Today is Valentine’s Day. A difficult day for survivors since the Parkland shooting. I don’t know if the murderer picked the day because of its symbolism. But it sure hurts to be celebrating the ones you love on the anniversary of the day when so many lost theirs. Valentine’s Day will never be the same because of the Marjorie Stoneman Douglas massacre.
As a grandmother who lost a grandson in the Sandy Hook shooting ten days before Christmas six years ago, I know only too well how painful holidays are for the bereaved, year after year.
Today I am torn between being profoundly happy and grateful for my loved ones and profoundly depressed at the thought of the ones who were taken from us.
Consider this. Since Parkland a year ago, there has been 1125 gun deaths of kids in America.

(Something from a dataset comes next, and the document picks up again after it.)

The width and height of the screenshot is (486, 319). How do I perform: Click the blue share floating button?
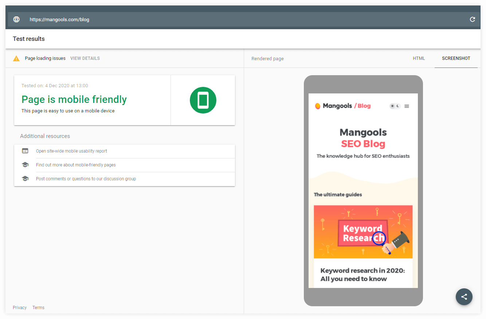464,297
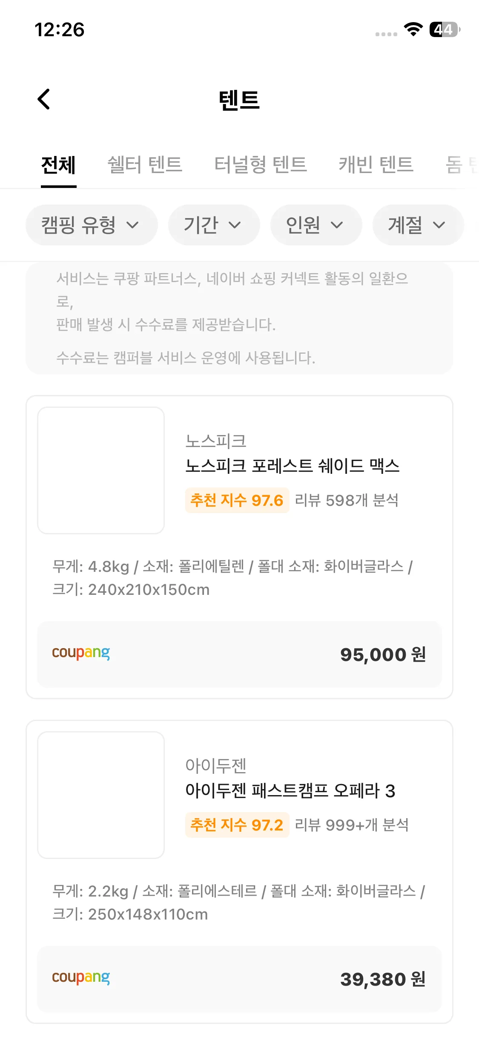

To all survivors I will say this: we grieve with you. Every day. And we long for the ones who will never come back. It takes a very long time to accept the fact that they won’t. I don’t think I have yet. Sometimes I think a grief so profound can only be a nightmare from which one cannot fail to wake.
And to the rest of you, please read this letter that was sent to the New York Times today. I wish I had written it.
Another poignant reminder of how, as a society, we so utterly fail to protect our children and what does that say about our culture today….not to mention all the children we loose to drug overdoses, abuse at the hands of adults, neglect….the list goes on and on and on. Overwhelming, distressing and utterly disturbing. For those trying to work within the system, as I once did as a mental health worker until it became too much for me – watching kids slip through the cracks while the all mighty dollar takes precedence is a daily occurrence…
My personal bend on this is that love isn’t a sentiment, it is something that takes action yet how? I don’t even know how to answer that question after all of these years of trying to do my best to stem the tide…..
Thanks for continuing to remind us of the fragility of life and our responsibility to continue to do all we can to be aware members of our own communities.
Melina Kelson says
Thank you for sharing your grieving process with honesty and heart. I think of you, Noah, and your family often. This violence is so senseless, and our country has been negligient in its legal and social response..
Listening to the TAL story of the bravery of your daughter and son-in-law, I’m just disgusted that these worst elements of our society would prey on the grieving. It’s just disgusting and it makes me feel furious and terribly sad for our culture and, frankly, humanity.
I take solace in knowing that most Americans are not so easily manipulated and that profound cultural change is slow, but will come. I’m sure this is small comfort to someone being irrationally targeted at their vulnerable moments.
With care, concern, and respect,
Thank you, Melina. It means a lot that you remember…
Dear MC, I honestly know, your intention for this post was not (only) to share the picture of the cake, but I must say, it really looks great, and it can give me some inspiration. I would wish to get the recipe…
Dear Isabella, sorry to be so late answering. I just saw your comment. I didn’t follow a recipe for this galette, just used whatever I had on hand, i.e. frozen cherries from Trader Joe’s and whatever scrap of dough I found in the freezer. The red stuff on the top is crushed freeze-dried raspberries (also from Trader Joe’s). There seems to be Demerara sugar on the outer crust. I hope this helps!